- Data in this exercise
⁂
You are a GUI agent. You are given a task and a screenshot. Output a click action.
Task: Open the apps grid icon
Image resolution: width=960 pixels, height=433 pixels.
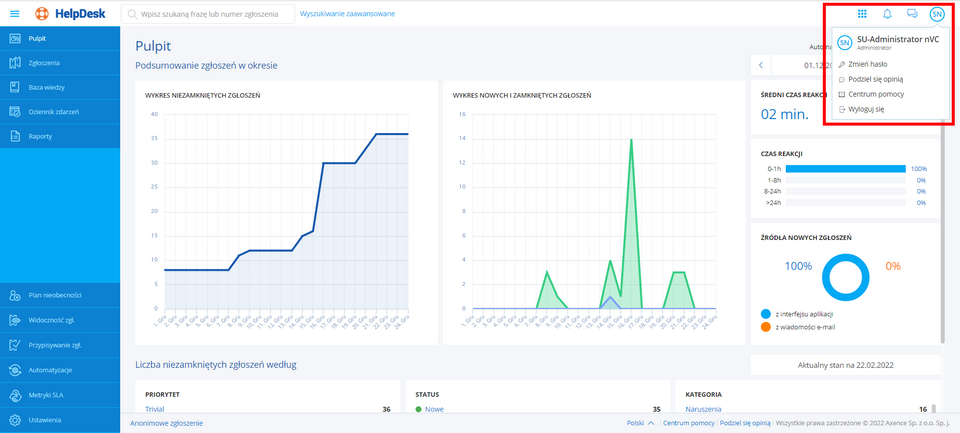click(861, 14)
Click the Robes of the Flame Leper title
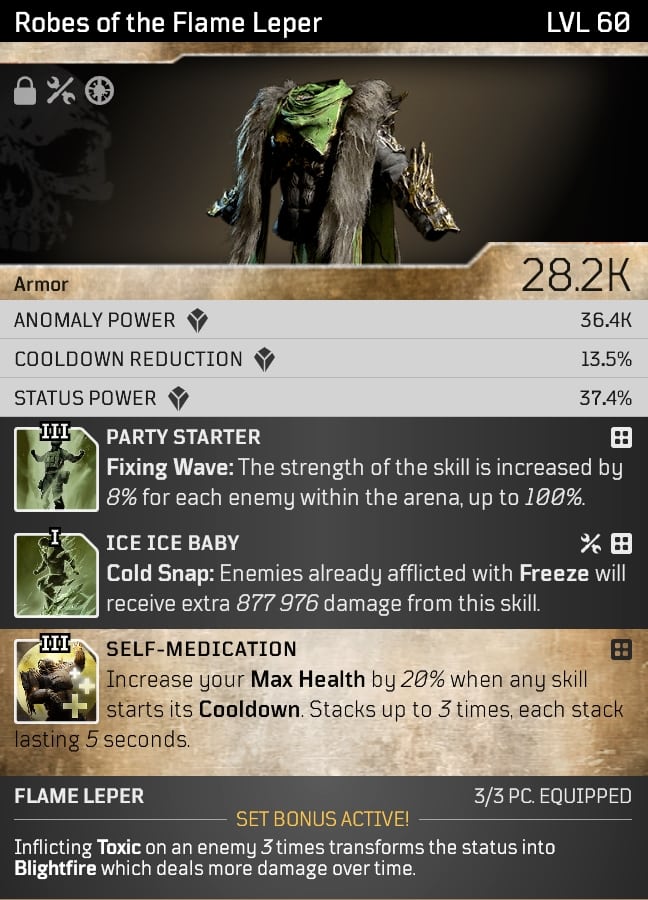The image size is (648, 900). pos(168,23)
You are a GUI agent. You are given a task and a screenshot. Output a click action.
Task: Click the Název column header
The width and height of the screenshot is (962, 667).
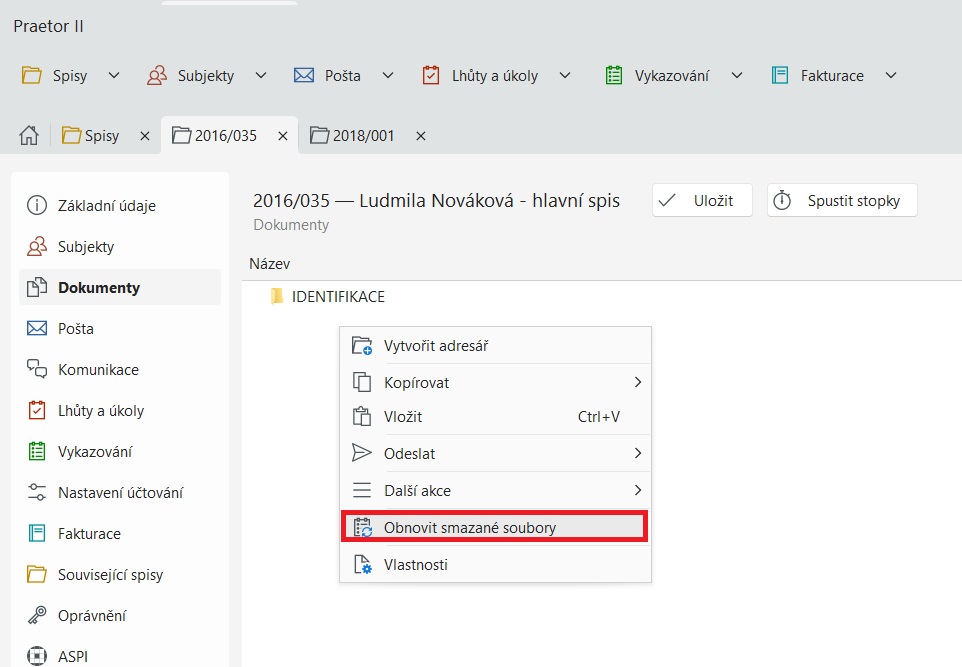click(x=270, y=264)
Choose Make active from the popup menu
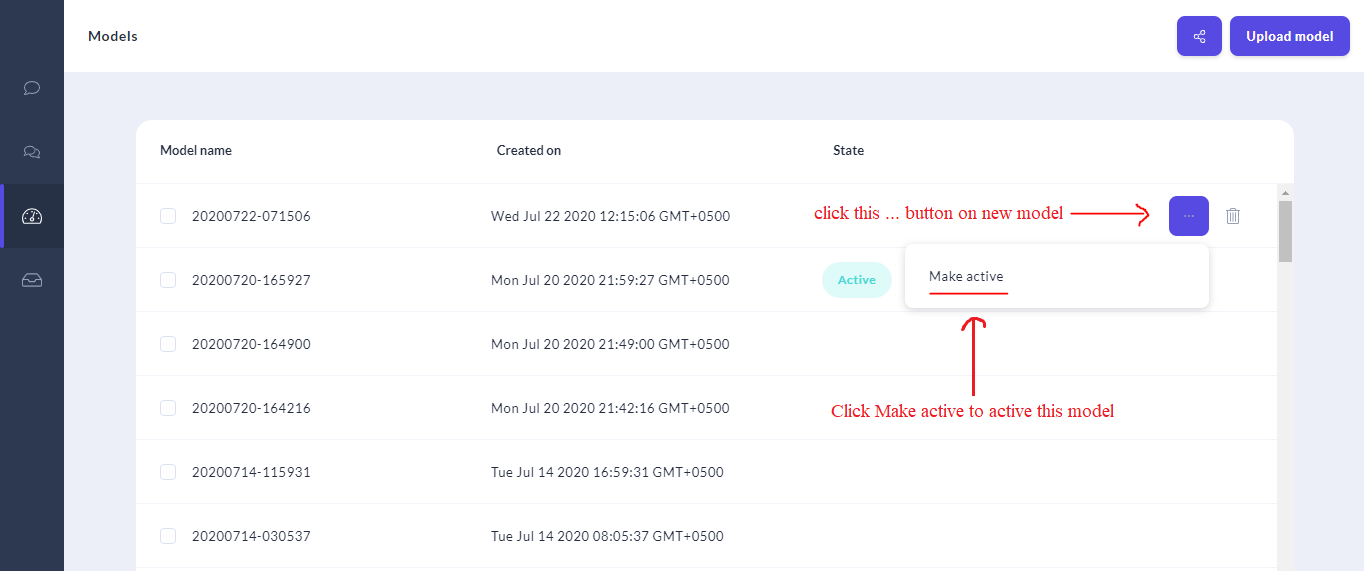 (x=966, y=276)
⁂
- Work to do
Copy out the rows above word for word, leaving out the pictures.

- Solution to this task
You are a GUI agent. You are given a task and a screenshot. Output a click action.
Task: Open the apps grid icon
Image resolution: width=960 pixels, height=433 pixels.
click(861, 14)
Click the Robes of the Flame Leper title
The image size is (648, 900). pos(168,23)
You are a GUI agent. You are given a task and a screenshot. Output a click action.
Task: Click the Název column header
The width and height of the screenshot is (962, 667).
click(x=270, y=264)
Choose Make active from the popup menu
 (x=966, y=276)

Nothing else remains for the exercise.